- **Problem to work on**
Please copy the entries below line for line, with no changes.

- **Dataset entries**
--- START ---

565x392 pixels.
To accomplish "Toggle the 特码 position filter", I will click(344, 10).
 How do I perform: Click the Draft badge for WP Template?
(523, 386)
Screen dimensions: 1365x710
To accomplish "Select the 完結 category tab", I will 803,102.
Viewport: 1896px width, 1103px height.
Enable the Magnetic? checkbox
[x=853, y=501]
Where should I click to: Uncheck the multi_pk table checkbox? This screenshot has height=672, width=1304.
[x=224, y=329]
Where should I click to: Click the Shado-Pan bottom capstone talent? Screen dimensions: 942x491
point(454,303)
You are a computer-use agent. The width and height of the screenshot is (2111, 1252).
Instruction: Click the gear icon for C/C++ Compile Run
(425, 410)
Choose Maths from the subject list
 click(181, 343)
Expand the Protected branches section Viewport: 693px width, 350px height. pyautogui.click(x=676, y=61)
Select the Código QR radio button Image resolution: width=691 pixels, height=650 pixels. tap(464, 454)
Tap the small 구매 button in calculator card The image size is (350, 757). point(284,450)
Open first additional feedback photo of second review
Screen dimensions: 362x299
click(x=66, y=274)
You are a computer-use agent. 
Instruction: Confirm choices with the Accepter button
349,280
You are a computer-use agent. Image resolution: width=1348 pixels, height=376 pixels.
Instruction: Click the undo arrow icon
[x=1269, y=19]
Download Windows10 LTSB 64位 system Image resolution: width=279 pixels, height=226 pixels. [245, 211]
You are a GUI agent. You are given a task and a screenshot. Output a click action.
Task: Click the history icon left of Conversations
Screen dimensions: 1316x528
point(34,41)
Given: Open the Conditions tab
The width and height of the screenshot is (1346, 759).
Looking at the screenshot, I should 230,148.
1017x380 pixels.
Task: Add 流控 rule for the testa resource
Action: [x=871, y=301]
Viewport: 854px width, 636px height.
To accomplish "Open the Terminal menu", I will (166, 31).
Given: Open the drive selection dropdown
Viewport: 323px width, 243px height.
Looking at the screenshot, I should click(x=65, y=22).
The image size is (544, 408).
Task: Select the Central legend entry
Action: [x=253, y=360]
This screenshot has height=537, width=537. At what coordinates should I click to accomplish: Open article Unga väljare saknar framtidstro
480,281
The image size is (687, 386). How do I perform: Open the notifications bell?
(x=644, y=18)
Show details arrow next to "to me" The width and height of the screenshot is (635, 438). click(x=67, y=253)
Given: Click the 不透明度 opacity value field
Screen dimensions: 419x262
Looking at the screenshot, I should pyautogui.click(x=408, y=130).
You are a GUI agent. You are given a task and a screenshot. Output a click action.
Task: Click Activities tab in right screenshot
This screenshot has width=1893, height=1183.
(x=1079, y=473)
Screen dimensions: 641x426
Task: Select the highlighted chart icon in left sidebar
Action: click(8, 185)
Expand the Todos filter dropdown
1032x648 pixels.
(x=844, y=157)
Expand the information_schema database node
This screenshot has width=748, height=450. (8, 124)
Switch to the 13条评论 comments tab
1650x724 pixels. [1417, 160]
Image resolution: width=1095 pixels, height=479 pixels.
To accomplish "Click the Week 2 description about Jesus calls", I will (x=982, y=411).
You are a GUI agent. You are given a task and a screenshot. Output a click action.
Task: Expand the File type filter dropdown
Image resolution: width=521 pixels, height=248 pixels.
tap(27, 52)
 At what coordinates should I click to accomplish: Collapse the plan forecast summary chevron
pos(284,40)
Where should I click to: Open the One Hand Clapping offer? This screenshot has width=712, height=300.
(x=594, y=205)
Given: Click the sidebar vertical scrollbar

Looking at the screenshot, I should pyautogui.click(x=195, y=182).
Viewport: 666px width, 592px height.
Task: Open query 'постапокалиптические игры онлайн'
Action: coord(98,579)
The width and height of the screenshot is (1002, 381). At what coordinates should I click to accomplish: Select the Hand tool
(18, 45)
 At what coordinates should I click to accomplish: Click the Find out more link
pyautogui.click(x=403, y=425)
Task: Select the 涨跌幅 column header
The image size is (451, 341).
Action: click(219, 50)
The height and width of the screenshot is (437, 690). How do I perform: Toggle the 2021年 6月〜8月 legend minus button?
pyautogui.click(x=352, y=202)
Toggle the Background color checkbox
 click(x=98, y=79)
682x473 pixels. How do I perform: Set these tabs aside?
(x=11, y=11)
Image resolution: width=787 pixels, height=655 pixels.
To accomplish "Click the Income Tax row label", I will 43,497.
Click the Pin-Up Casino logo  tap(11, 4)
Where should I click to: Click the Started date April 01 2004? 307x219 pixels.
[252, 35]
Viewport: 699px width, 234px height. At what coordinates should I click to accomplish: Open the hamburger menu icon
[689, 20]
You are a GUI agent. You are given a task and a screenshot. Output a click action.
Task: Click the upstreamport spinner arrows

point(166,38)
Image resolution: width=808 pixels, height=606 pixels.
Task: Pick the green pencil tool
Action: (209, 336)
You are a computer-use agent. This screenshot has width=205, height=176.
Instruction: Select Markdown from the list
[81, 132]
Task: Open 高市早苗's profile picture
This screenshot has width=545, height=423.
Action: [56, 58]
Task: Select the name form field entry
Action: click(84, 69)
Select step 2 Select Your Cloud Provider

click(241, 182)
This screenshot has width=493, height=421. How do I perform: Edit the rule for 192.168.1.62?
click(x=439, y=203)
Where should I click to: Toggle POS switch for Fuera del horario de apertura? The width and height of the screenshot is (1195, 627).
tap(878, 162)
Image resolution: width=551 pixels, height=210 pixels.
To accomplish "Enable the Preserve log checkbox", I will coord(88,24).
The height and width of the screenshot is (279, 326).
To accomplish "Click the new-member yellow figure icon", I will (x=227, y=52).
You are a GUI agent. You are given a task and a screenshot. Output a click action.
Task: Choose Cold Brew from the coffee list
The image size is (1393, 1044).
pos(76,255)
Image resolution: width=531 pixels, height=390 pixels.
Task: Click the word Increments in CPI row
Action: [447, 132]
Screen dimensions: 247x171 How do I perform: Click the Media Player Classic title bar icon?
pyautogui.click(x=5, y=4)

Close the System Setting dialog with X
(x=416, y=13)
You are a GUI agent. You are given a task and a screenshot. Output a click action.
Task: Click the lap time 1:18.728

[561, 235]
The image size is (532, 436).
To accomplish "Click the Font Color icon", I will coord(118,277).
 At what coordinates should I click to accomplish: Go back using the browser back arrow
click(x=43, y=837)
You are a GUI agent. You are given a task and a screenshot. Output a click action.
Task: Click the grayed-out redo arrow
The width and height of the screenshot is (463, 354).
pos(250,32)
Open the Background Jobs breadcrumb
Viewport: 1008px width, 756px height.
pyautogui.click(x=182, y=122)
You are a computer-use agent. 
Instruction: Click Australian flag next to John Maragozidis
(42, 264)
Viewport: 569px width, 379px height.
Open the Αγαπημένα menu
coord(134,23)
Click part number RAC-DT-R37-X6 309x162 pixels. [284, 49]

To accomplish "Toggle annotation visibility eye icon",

--- END ---

- **The solution**
565x392 pixels.
To accomplish "Toggle the 特码 position filter", I will click(344, 10).
 How do I perform: Click the Draft badge for WP Template?
(523, 386)
Screen dimensions: 1365x710
To accomplish "Select the 完結 category tab", I will 803,102.
Viewport: 1896px width, 1103px height.
Enable the Magnetic? checkbox
[x=853, y=501]
Where should I click to: Uncheck the multi_pk table checkbox? This screenshot has height=672, width=1304.
[x=224, y=329]
Where should I click to: Click the Shado-Pan bottom capstone talent? Screen dimensions: 942x491
point(454,303)
You are a computer-use agent. The width and height of the screenshot is (2111, 1252).
Instruction: Click the gear icon for C/C++ Compile Run
(425, 410)
Choose Maths from the subject list
 click(181, 343)
Expand the Protected branches section Viewport: 693px width, 350px height. pyautogui.click(x=676, y=61)
Select the Código QR radio button Image resolution: width=691 pixels, height=650 pixels. tap(464, 454)
Tap the small 구매 button in calculator card The image size is (350, 757). point(284,450)
Open first additional feedback photo of second review
Screen dimensions: 362x299
click(x=66, y=274)
You are a computer-use agent. 
Instruction: Confirm choices with the Accepter button
349,280
You are a computer-use agent. Image resolution: width=1348 pixels, height=376 pixels.
Instruction: Click the undo arrow icon
[x=1269, y=19]
Download Windows10 LTSB 64位 system Image resolution: width=279 pixels, height=226 pixels. [245, 211]
You are a GUI agent. You are given a task and a screenshot. Output a click action.
Task: Click the history icon left of Conversations
Screen dimensions: 1316x528
point(34,41)
Given: Open the Conditions tab
The width and height of the screenshot is (1346, 759).
Looking at the screenshot, I should 230,148.
1017x380 pixels.
Task: Add 流控 rule for the testa resource
Action: [x=871, y=301]
Viewport: 854px width, 636px height.
To accomplish "Open the Terminal menu", I will (166, 31).
Given: Open the drive selection dropdown
Viewport: 323px width, 243px height.
Looking at the screenshot, I should click(x=65, y=22).
The image size is (544, 408).
Task: Select the Central legend entry
Action: [x=253, y=360]
This screenshot has height=537, width=537. At what coordinates should I click to accomplish: Open article Unga väljare saknar framtidstro
480,281
The image size is (687, 386). How do I perform: Open the notifications bell?
(x=644, y=18)
Show details arrow next to "to me" The width and height of the screenshot is (635, 438). click(x=67, y=253)
Given: Click the 不透明度 opacity value field
Screen dimensions: 419x262
Looking at the screenshot, I should pyautogui.click(x=408, y=130).
You are a GUI agent. You are given a task and a screenshot. Output a click action.
Task: Click Activities tab in right screenshot
This screenshot has width=1893, height=1183.
(x=1079, y=473)
Screen dimensions: 641x426
Task: Select the highlighted chart icon in left sidebar
Action: click(8, 185)
Expand the Todos filter dropdown
1032x648 pixels.
(x=844, y=157)
Expand the information_schema database node
This screenshot has width=748, height=450. (8, 124)
Switch to the 13条评论 comments tab
1650x724 pixels. [1417, 160]
Image resolution: width=1095 pixels, height=479 pixels.
To accomplish "Click the Week 2 description about Jesus calls", I will (x=982, y=411).
You are a GUI agent. You are given a task and a screenshot. Output a click action.
Task: Expand the File type filter dropdown
Image resolution: width=521 pixels, height=248 pixels.
tap(27, 52)
 At what coordinates should I click to accomplish: Collapse the plan forecast summary chevron
pos(284,40)
Where should I click to: Open the One Hand Clapping offer? This screenshot has width=712, height=300.
(x=594, y=205)
Given: Click the sidebar vertical scrollbar

Looking at the screenshot, I should pyautogui.click(x=195, y=182).
Viewport: 666px width, 592px height.
Task: Open query 'постапокалиптические игры онлайн'
Action: coord(98,579)
The width and height of the screenshot is (1002, 381). At what coordinates should I click to accomplish: Select the Hand tool
(18, 45)
 At what coordinates should I click to accomplish: Click the Find out more link
pyautogui.click(x=403, y=425)
Task: Select the 涨跌幅 column header
The image size is (451, 341).
Action: click(219, 50)
The height and width of the screenshot is (437, 690). How do I perform: Toggle the 2021年 6月〜8月 legend minus button?
pyautogui.click(x=352, y=202)
Toggle the Background color checkbox
 click(x=98, y=79)
682x473 pixels. How do I perform: Set these tabs aside?
(x=11, y=11)
Image resolution: width=787 pixels, height=655 pixels.
To accomplish "Click the Income Tax row label", I will 43,497.
Click the Pin-Up Casino logo  tap(11, 4)
Where should I click to: Click the Started date April 01 2004? 307x219 pixels.
[252, 35]
Viewport: 699px width, 234px height. At what coordinates should I click to accomplish: Open the hamburger menu icon
[689, 20]
You are a GUI agent. You are given a task and a screenshot. Output a click action.
Task: Click the upstreamport spinner arrows

point(166,38)
Image resolution: width=808 pixels, height=606 pixels.
Task: Pick the green pencil tool
Action: (209, 336)
You are a computer-use agent. This screenshot has width=205, height=176.
Instruction: Select Markdown from the list
[81, 132]
Task: Open 高市早苗's profile picture
This screenshot has width=545, height=423.
Action: [56, 58]
Task: Select the name form field entry
Action: click(84, 69)
Select step 2 Select Your Cloud Provider

click(241, 182)
This screenshot has width=493, height=421. How do I perform: Edit the rule for 192.168.1.62?
click(x=439, y=203)
Where should I click to: Toggle POS switch for Fuera del horario de apertura? The width and height of the screenshot is (1195, 627).
tap(878, 162)
Image resolution: width=551 pixels, height=210 pixels.
To accomplish "Enable the Preserve log checkbox", I will coord(88,24).
The height and width of the screenshot is (279, 326).
To accomplish "Click the new-member yellow figure icon", I will (x=227, y=52).
You are a GUI agent. You are given a task and a screenshot. Output a click action.
Task: Choose Cold Brew from the coffee list
The image size is (1393, 1044).
pos(76,255)
Image resolution: width=531 pixels, height=390 pixels.
Task: Click the word Increments in CPI row
Action: [447, 132]
Screen dimensions: 247x171 How do I perform: Click the Media Player Classic title bar icon?
pyautogui.click(x=5, y=4)

Close the System Setting dialog with X
(x=416, y=13)
You are a GUI agent. You are given a task and a screenshot. Output a click action.
Task: Click the lap time 1:18.728

[561, 235]
The image size is (532, 436).
To accomplish "Click the Font Color icon", I will coord(118,277).
 At what coordinates should I click to accomplish: Go back using the browser back arrow
click(x=43, y=837)
You are a GUI agent. You are given a task and a screenshot. Output a click action.
Task: Click the grayed-out redo arrow
The width and height of the screenshot is (463, 354).
pos(250,32)
Open the Background Jobs breadcrumb
Viewport: 1008px width, 756px height.
pyautogui.click(x=182, y=122)
You are a computer-use agent. 
Instruction: Click Australian flag next to John Maragozidis
(42, 264)
Viewport: 569px width, 379px height.
Open the Αγαπημένα menu
coord(134,23)
Click part number RAC-DT-R37-X6 309x162 pixels. [284, 49]

To accomplish "Toggle annotation visibility eye icon",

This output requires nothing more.